TASK DESCRIPTION: Rewrite as a numbered list the lines starting with the line containing "Image resolution: width=800" and going on through the line containing "Looking at the", skipping blank lines and leaving the pictures out.

EXERCISE INPUTS:
- - -

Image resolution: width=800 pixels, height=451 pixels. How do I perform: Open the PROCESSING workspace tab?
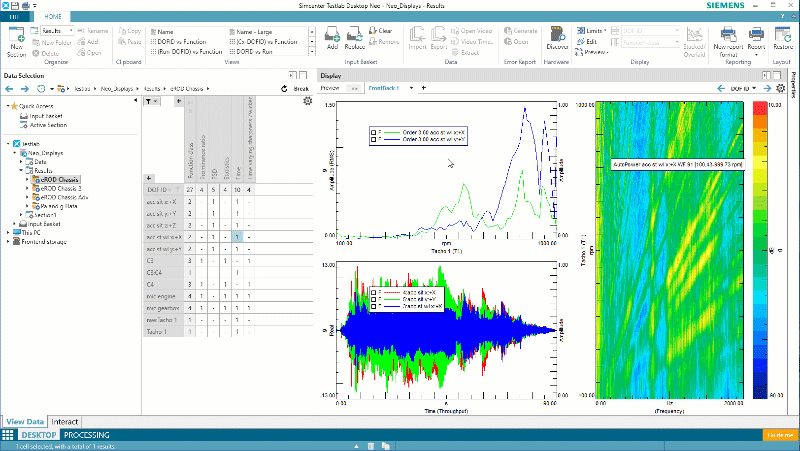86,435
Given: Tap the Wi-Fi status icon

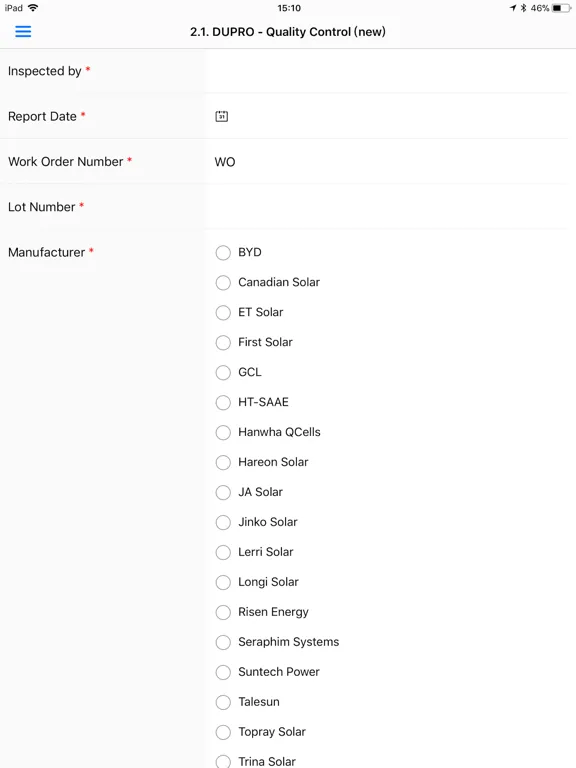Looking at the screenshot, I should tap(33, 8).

- - -

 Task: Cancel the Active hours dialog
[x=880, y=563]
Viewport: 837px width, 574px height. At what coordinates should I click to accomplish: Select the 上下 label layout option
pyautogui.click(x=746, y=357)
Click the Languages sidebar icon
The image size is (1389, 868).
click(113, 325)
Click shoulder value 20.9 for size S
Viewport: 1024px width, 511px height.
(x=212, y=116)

- - -

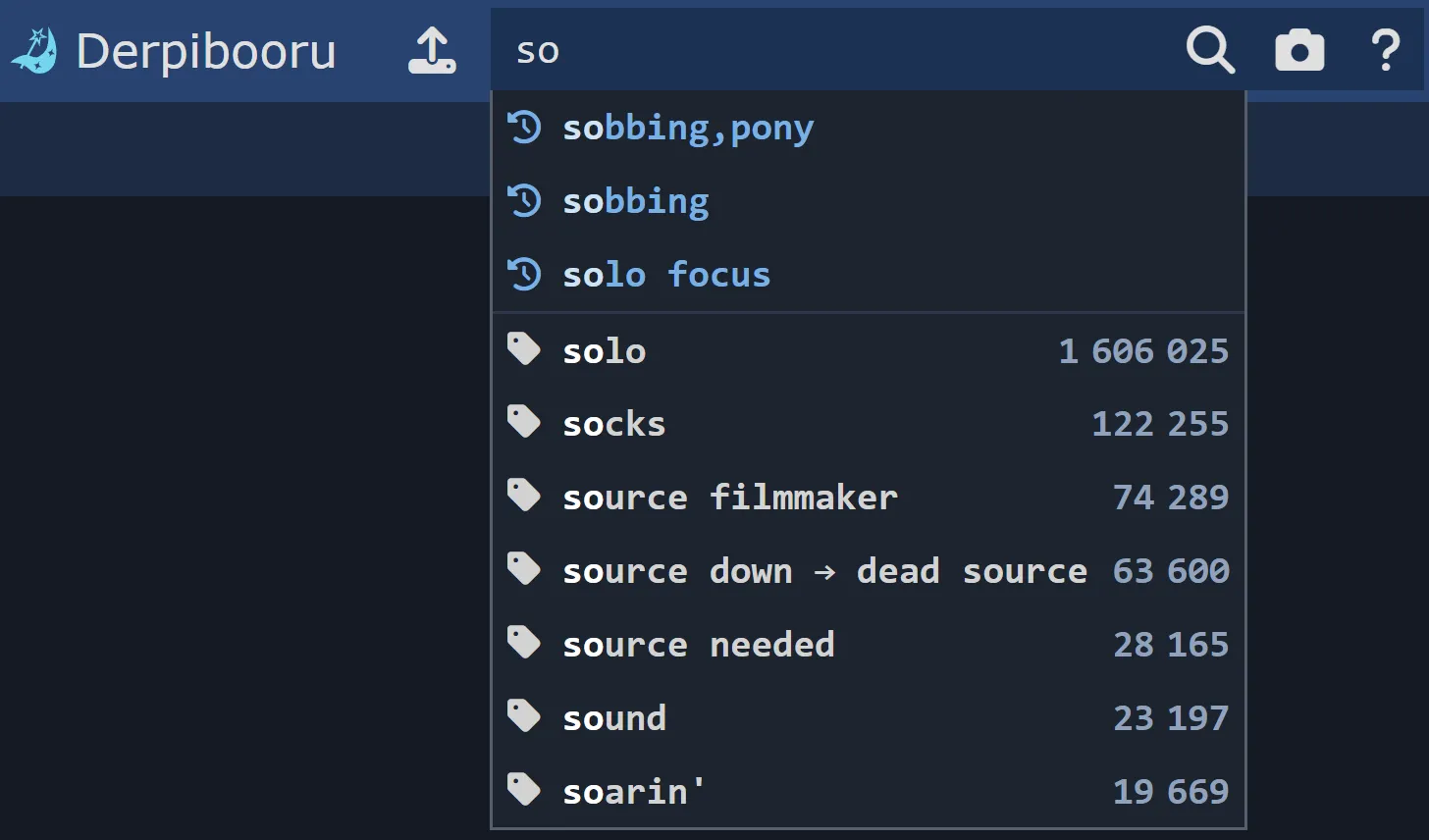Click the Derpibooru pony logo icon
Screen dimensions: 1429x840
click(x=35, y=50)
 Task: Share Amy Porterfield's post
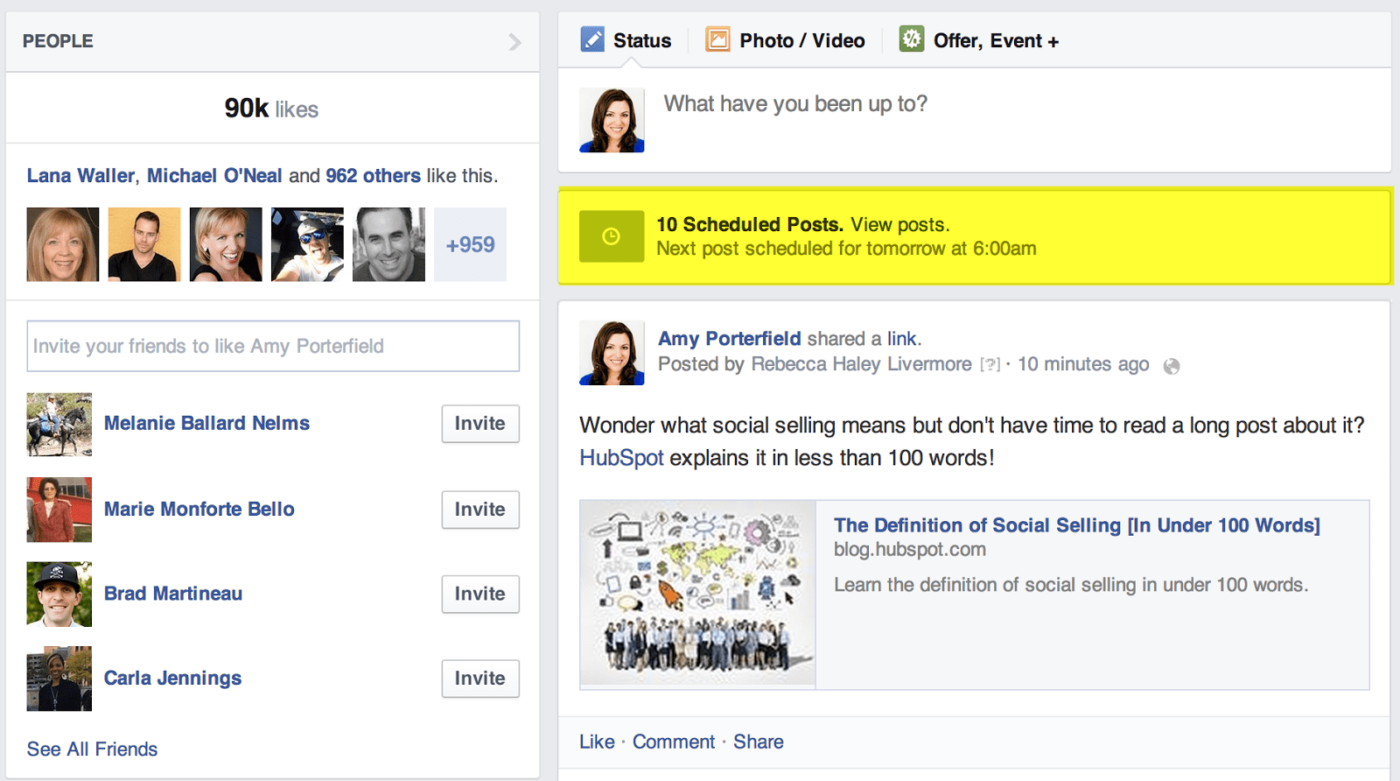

- - -

RESULT FOR THIS TASK:
1. Image resolution: width=800 pixels, height=451 pixels. How do I perform: Open the PROCESSING workspace tab?
2. 86,435
3. Given: Tap the Wi-Fi status icon
4. Looking at the screenshot, I should tap(33, 8).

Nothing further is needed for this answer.